SUATU kali Ciputra terima laporan penjualan bisnis propertinya.
Bangunan di perumahan Citra Garden sold out. Bagian sales bangga dagangan propertinya laku keras.
Harganya pun semua sama, baik di lokasi yang baik maupun yang “tusuk sate”.
Mendengar laporan itu, konglomerat real estate itu–dikenal luas sebagai pendiri PT Pembangunan Jaya dan Metropolitan Development–justru tak senang.
Ia tak mau perusahaannya berjualan dengan cara begitu. Kok bisa “rumah tusuk sate” harganya sama dengan rumah berlokasi baik?
“Saya bilang, kita tidak bisa seperti itu,” ujarnya.
“Saya perintahkan kepada staf penjualan untuk memberikan potongan harga kepada pembeli rumah tersebut (tusuk sate, red).”
Pembeli rumah tusuk sate itu akhirnya dapat potongan harga dari yang dibayarkan. “Inilah yang disebut sebagai integritas,” ia menuturkan dikutip dari Resep Bisnis Ciputra (2018).
Integritas di mata Ciputra adalah bukan mengejar profit semata-mata, tapi bagaimana memberi manfaat bagi orang lain. “Bisnis yang saya kembangkan harus bermanfaat, baik bermanfaat bagi orang-orang yang bekerja kepada saya dan masyarakat luas,” ujarnya.

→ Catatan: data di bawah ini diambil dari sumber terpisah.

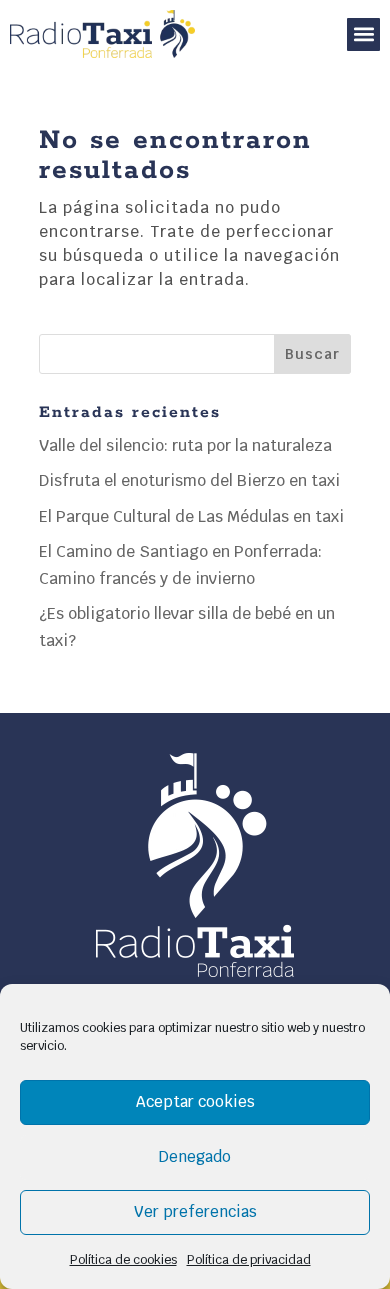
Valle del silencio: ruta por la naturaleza (185, 445)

Memaknai integritas bisa macam-macam. Tidak ada definisi tunggal tentang integritas. Namun, gambaran cerita Ciputra itu menunjukkan sikap adil; salah satu dari
sembilan nilai integritas yang dikampanyekan Komisi Pemberantasan Korupsi lewat “Jumat Bersepeda KK”: jujur, mandiri, tanggung jawab, berani, sederhana, peduli, disiplin, adil, dan kerja keras.
Integritas
Berdasarkan
Kamus Kompetensi Perilaku KPK, integritas diartikan sebagai kesesuaian antara tindakan, perilaku, dan ucapan berdasarkan pada nilai-nilai yang dianut, seperti kode etik, moral, norma, dan hukum yang berlaku.
Tidak hanya dalam kehidupan sehari-hari, integritas sangat penting dimiliki oleh siapa saja, termasuk pedagang atau pebisnis.
Mengapa penting? Sebab sejak dulu bisnis sering dianggap profesi yang hanya mengejar untung belaka; dianggap bertentangan dengan norma-norma luhur, seperti keadilan, kejujuran, dan tanggung jawab.
“Akibatnya, para pebisnis atau pedagang sering dicurigai. Kecurigaan tersebut barangkali dilatarbelakangi oleh upaya-upaya pebisnis atau pedagang dalam merealisasikan bisnis—menghalalkan segala cara yang berujung pada kerugian konsumen,” tulis L. Sinour Yosephus dalam Etika Bisnis: Pendekatan Filsafat Moral terhadap Perilaku Pebisnis Kontemporer (2010).
Oleh karenanya, kata dia, meski bukan merupakan keutamaan moral tertinggi, “Kejujuran merupakan salah satu normal moral umum yang memberi arti kepada norma-norma atau keutamaan-keutamaan moral umum lainnya,” tutur Yosephus.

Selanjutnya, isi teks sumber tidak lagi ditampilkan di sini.